I passed through the students in Menil Park as a ship coming into a fogged over port.

Inside the Rothko Chapel, I signed the register and sat in the security enforced silence. The worn wooden benches without backs looked like something from a rustic wilderness campground. I examined the dark paintings on every wall. This was depressing and if this experience was intended to be spiritual then the outlook was bleak. All I had was a thought of how they resembled the black monolith from the Kubrick film 2001: A Space Odyssey. I loved that film, but these paintings were like staring at the soot covered back of a fireplace. Rothko's other paintings held such power and intensity, these were as if he was resigned to the nothingness or The Nothing that wanted to devour all of Fantastica in The Neverending Story. He killed himself in 1970, not long after these were painted.

I left after five minutes. The weight inside was too much. That was a tomb inside a coma where dreams were impossible. Outside I laughed. It was the appropriate response a living person would have to shake off that darkness. I did not want that to cling to me like yesterday. The loud college students were the sound of life.

I came expecting to hear Morton Feldman's Rothko Chapel playing in the background; that might have helped with the experience some and made it more spiritual. Feldman wrote Why Patterns? which I consider to be the natural sound of New Hope and mentioned it in Dweller On The Boundary.

In the reflecting pool I saw myself. I was not invisible, but my profile was low. There was no rainbow sticker on my forehead, but the contradiction I cannot solve floated in the water like oak leaves.

A contradiction exists in how I write and how I live. It is difficult for me to reconcile this and it was the same problem when I was in broadcasting. I hated to tell people that I worked at The Weather Channel and was on radio stations across the country from New York to Los Angeles, but people would ask what I did for living as a way to measure and judge me. Work for most people is a means to an end and I no more impressed with a physician than I am the cashier at Home Depot. It felt like boasting to say that I did television voice overs, commercials and had been a disc jockey too. It brought unwanted attention from the woman that cut my hair, to drive-thru bank tellers and I suspect one guy slept with me just because of how I made money. People did not think of me that way when I had worked in a warehouse and drove a forklift between radio gigs.

● TASKS AND EXERCISES:
(a) In the passage about the Rothko Chapel, what year did Rothko kill himself?
(b) Write what comes next in the passage about the Rothko Chapel, picking up after its final sentence.
The lines that come next are separate material and have no connection to the passage about the Rothko Chapel.

● SUPPLIED DATA:

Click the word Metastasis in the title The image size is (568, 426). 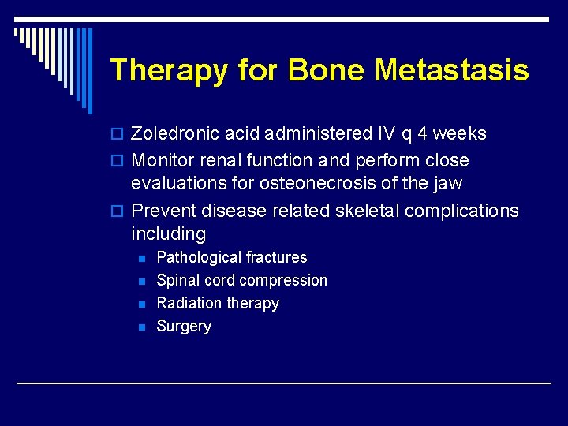tap(451, 70)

● RESULTS IN ORDER:
(a) In 1970.

(b)
My two books (and my next one this fall) are very revealing with midnight dark secrets long kept under lock and key, but I like for those books to speak for themselves. I wrote them and I lived them, but they are detached from the person I am today, though I am uncertain what the audience thinks. I live in the present, not in 1980 or 1990 or even 2021. Sometimes I believe that people expect me to be looking at the sky for a bird, sweeping away the stars on the ground, running through Rabbit Tobacco Field and being a reactionary chess player. I understand that people connected with that boy, my family,the tragedies or another part of the past on some level – all those things are me, but I do not live or think precisely the same in 2022.

When something big occurs in the present, I sometimes do share it on social media and it might not always be something good. Bad things do happen in the present and I am not one to construct a faux social media persona that consists of sunshine, rainbows and filtered selfies. The incident in San Antonio was such an occasion. A problem arises when it is expected of me to react in the same way that I would as a boy, teenager or a young man in my twenties. Life experience teaches humans to adapt in ways that lead to self improvement and for me that would be more restraint and patience. It does not mean that my passion for life is extinguished, it is a matter of keeping it under a more firm control. I learned that the only part of my existence that I control is myself. 

My reaction to the asshole in San Antonio was adequate and the incident did me no lasting harm. I was unhappy that it happened, but I was not about to give that stranger or the word faggot any more power over me. The incident shocked me, I thought about it until the next day and I let it roll off into the gutter where it belonged. My adult perspective was shaped by having been physically attacked in the long ago past and other experiences that I have written about from my childhood. Another person might react some other way and had it happened to a child or teenager then it may have caused them more lasting harm. Restraint was my best weapon against this fool on the street on this particular day. Had I reacted in kind towards him then it possibly leads to an escalated situation that could include violence. I walked away with my dignity and he will remain a miserable asshole that I never will meet again. I understand my limitations and I cannot change him if I wanted nor can I change the world; idealism is a luxury of youth and the inexperienced. There will be random assholes on the street, the highway, the mall or out hiking on a trail and I accept that. Some might think it was the perfect opportunity for a 'teachable moment,' well let me see you try to educate an asshole like that. There is no utopia and if one did exist, it would be as boring as my white sock drawer. The only safe space is in your own home and head and for some they do not even have that.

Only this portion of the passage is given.